For the four samples of non-isolated populations (EAGLE, COPDGene, COGEND and SAGE*), we used the STRUCTURE program24 to compute the ancestral proportions of all study participants using, based on comparison to the HapMap reference populations of Chinese (denoted CHB), European Americans (denoted CEU) and African Americans (denoted ASW) using 10 000 SNPs randomly distributed across the genome. We excluded outlying participants with 25% Asian and/or African American proportions.

1000 Genomes imputation

Genotype imputation was conducted in each non-isolated sample using IMPUTE2 (ref. 25) with reference to the 1000 Genomes ALL phase I integrated variant set.25,26 Additional details are provided in the Supplementary Information. Following imputation and removal of SNPs and insertions/deletions (indels) with minor allele frequency <0.01 in the 1000 Genomes EUR panel (collection of five European-ancestry populations), we tested 8 548 225 SNPs and 1 395 199 indels for association with nicotine dependence across the samples. We used the info metric to evaluate the SNP/indel imputation quality rather than imposing an imputation quality filter and possibly missing truly associated SNPs/indels.27 The SNP and indel genotype probabilities were converted to dosages and used in the regression model for association testing with nicotine dependence to account for any imputation uncertainty.28

For deCODE, genotype imputation was conducted by long-range phasing of all chip-genotyped individuals with methods described previously.29 Sequence variants were imputed from the deCODE whole-genome sequencing effort into 104 220 chip-genotyped Icelanders, who had been phased with long-range phasing, using the same model as used by IMPUTE.28

Statistical analyses: testing genome-wide SNP and indel associations with nicotine dependence

The genotyped and 1000 Genomes–imputed SNPs and indels were tested for association with categorical nicotine dependence (mild, moderate and severe) using ProbAbel software30 in each sample with linear regression models that included age, sex and sample-specific covariates (if applicable, see Supplementary Information). The four European American and Italian samples also included principal component eigenvectors to minimize bias owing to population stratification; for each sample, we selected the number of eigenvectors needed to account for >75% of the variability in nicotine dependence.

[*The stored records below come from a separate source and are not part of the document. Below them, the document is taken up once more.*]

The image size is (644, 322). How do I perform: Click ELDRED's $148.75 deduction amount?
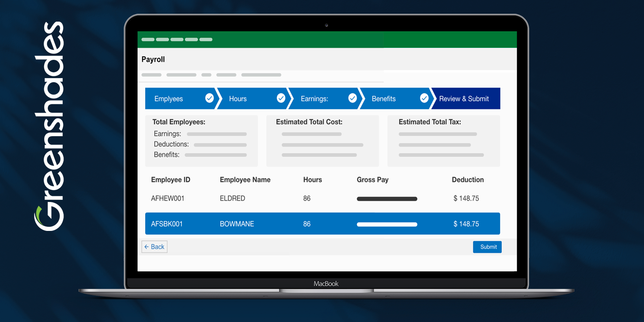(466, 199)
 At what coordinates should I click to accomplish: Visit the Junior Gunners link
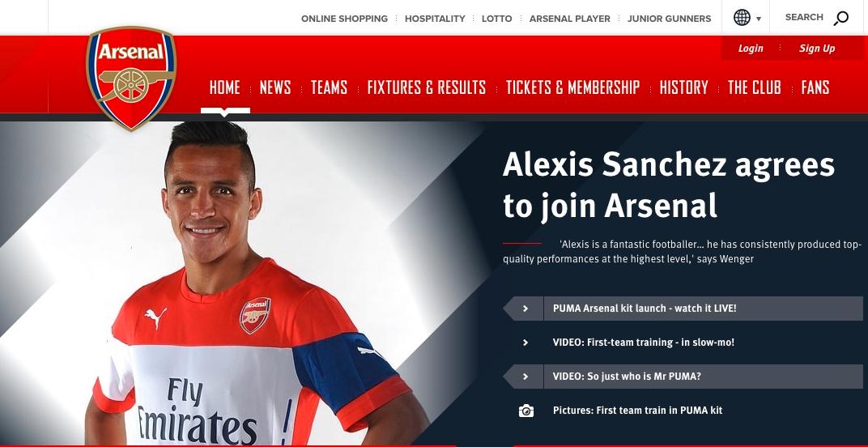pos(670,19)

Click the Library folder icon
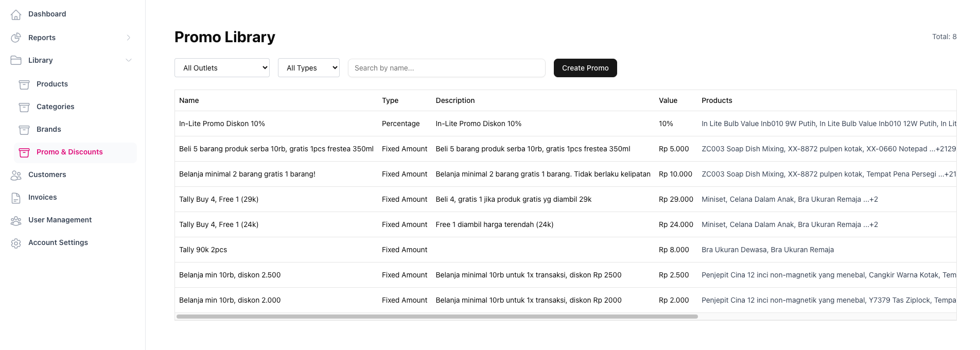point(16,60)
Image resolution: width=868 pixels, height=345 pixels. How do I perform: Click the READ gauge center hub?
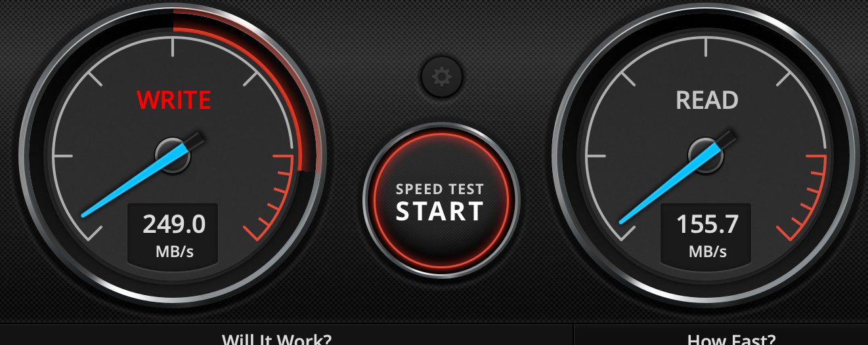click(706, 156)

The sample-specific GWAS results were combined in METAL31 using inverse variance-weighted meta-analysis. The standard GWAS threshold (P<5 × 10−8) was used to declare statistically significant results. The I2 index was used to assess heterogeneity across samples.32

Follow-up SNP/indel association testing with nicotine dependence in independent samples

For any novel region having genome-wide significant association with nicotine dependence, we selected SNPs and indels associated at meta-analysis P<5 × 10−5 for follow-up testing across five independent European-ancestry samples: Yale-Penn study,33, 34, 35 Finnish Twin Cohort Study (FTC),36, 37 University of Wisconsin-Transdisciplinary Tobacco Use Research Center (UW-TTURC),12 Genetic Association Information Network (GAIN) GWAS of Schizophrenia and Molecular Genetics of Schizophrenia—nonGAIN Sample.

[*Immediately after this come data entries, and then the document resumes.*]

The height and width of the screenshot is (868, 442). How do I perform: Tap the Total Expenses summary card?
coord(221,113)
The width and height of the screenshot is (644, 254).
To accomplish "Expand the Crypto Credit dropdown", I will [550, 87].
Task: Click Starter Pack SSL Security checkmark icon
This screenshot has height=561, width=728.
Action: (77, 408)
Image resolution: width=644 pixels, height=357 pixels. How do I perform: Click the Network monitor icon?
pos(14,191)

Participants in the Yale-Penn study were from small nuclear families and unrelated individuals recruited in the eastern United States in the course of studies of the genetics of alcohol, cocaine or opioid dependence. Nicotine dependence had no role in subject selection. Yale-Penn participants were administered the Semi-Structured Assessment for Drug Dependence and Alcoholism and were genotyped on the Illumina HumanOmni1-Quad v1.0 microarray. Participants with missing rate >2% were excluded. SNPs with missing rate >2%, HWE P<1 × 10−4 and with significantly different minor allele frequency across genotyping labs (Yale or CIDR) were set to missing before imputation. SNP genotype imputation was performed with IMPUTE2 (ref. 25) using genotyped SNPs and the March 2012 1000 Genomes ALL reference panel. Genetic relationships were examined by calculating pairwise identity-by-state estimates using PLINK.17 Sample duplicates (identity-by-state >90%) were removed, pairs of individuals whose identity-by-state proportions did not match their reported genetic relationship were assigned to two different families and pairs of individuals who shared >25% of their alleles identity-by-state were assigned to the same family. Participants with gender discordance (FST<0.2 for chromosome X SNPs to confirm females and FST >0.8 to confirm males) were also removed, unless their true identity could be determined. To verify and correct potential misclassification of self-reported race, we compared the GWAS data from all participants with HapMap phase III reference genotypes. Association tests were performed on N=2116 using linear regression models adjusted for age, sex and the first three principal component eigenvectors computed using Eigensoft and embedded in generalized estimating equations to correct for correlations among relatives.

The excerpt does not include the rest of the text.